Menurut Subali, tanah negara seharusnya terlebih dahulu dikonversi menjadi Hak Pengelolaan Lahan (HPL) atas nama Kementerian Pertahanan, sebelum dapat dilekati Hak Guna Bangunan.

“Dalam kasus ini, tanah langsung diterbitkan sebagai Hak Pakai. Ini yang kami anggap sebagai pelanggaran terhadap prinsip hukum agraria,” katanya.
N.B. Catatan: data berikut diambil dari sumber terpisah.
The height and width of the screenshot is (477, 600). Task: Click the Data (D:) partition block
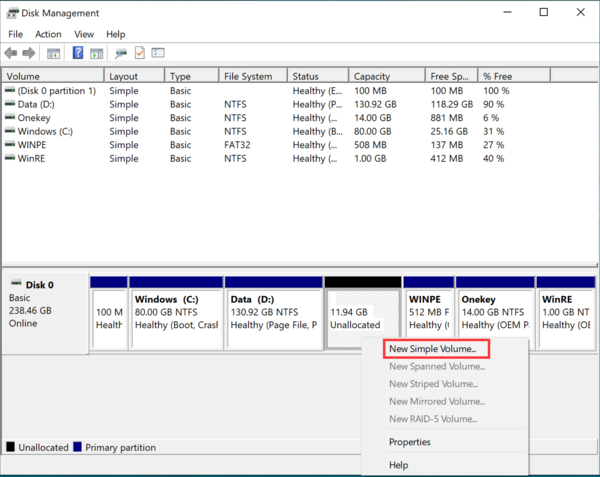pyautogui.click(x=273, y=313)
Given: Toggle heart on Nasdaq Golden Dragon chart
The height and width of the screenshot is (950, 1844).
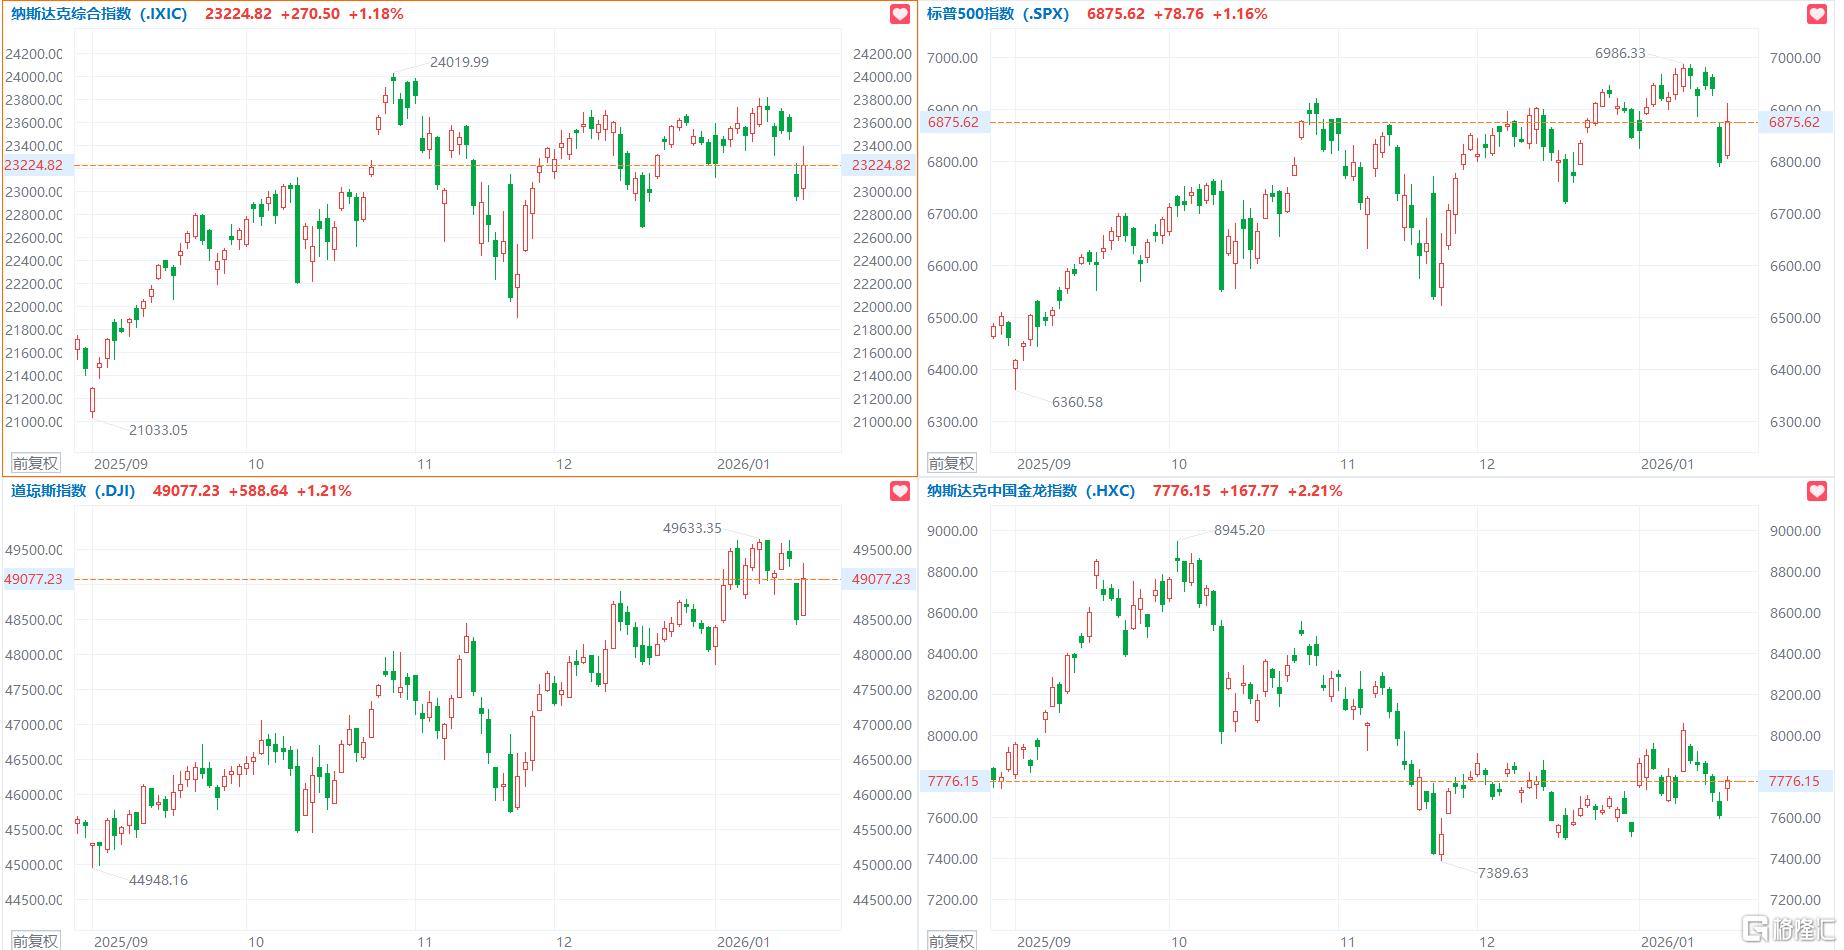Looking at the screenshot, I should point(1817,491).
Di tengah proses hukum yang masih berlangsung, para penghuni ruko mengaku menerima surat peringatan untuk mengosongkan bangunan dari pihak Inkopal. Beberapa di antaranya juga melaporkan adanya intimidasi dari orang tak dikenal setelah mengikuti persidangan.

Subali menilai tindakan tersebut sebagai bentuk tekanan yang tidak seharusnya terjadi dalam proses hukum.

“Pengosongan tidak bisa dilakukan sebelum ada putusan hukum yang berkekuatan tetap,” tegasnya.

Sebagai upaya penyelesaian secara damai, para warga telah mengirimkan surat resmi kepada Menteri Pertahanan Jenderal Sjafrie Sjamsoeddin pada 29 Oktober 2025. Dalam surat tersebut, mereka meminta agar Kementerian Pertahanan bersedia menjadi mediator antara warga dan Inkopal.

Surat itu juga ditembuskan kepada Majelis Hakim dan Panitera PTUN Jakarta, serta ditandatangani oleh seluruh 42 warga dan perwakilan badan hukum penghuni ruko.

“Kami percaya bahwa TNI adalah bagian dari rakyat, dan rakyat harus dilindungi oleh TNI. Kami berharap Menteri Pertahanan membuka ruang dialog demi penyelesaian yang adil,” ujar Subali.

Hingga kini, belum ada tanggapan resmi dari pihak Kementerian Pertahanan atas permohonan tersebut.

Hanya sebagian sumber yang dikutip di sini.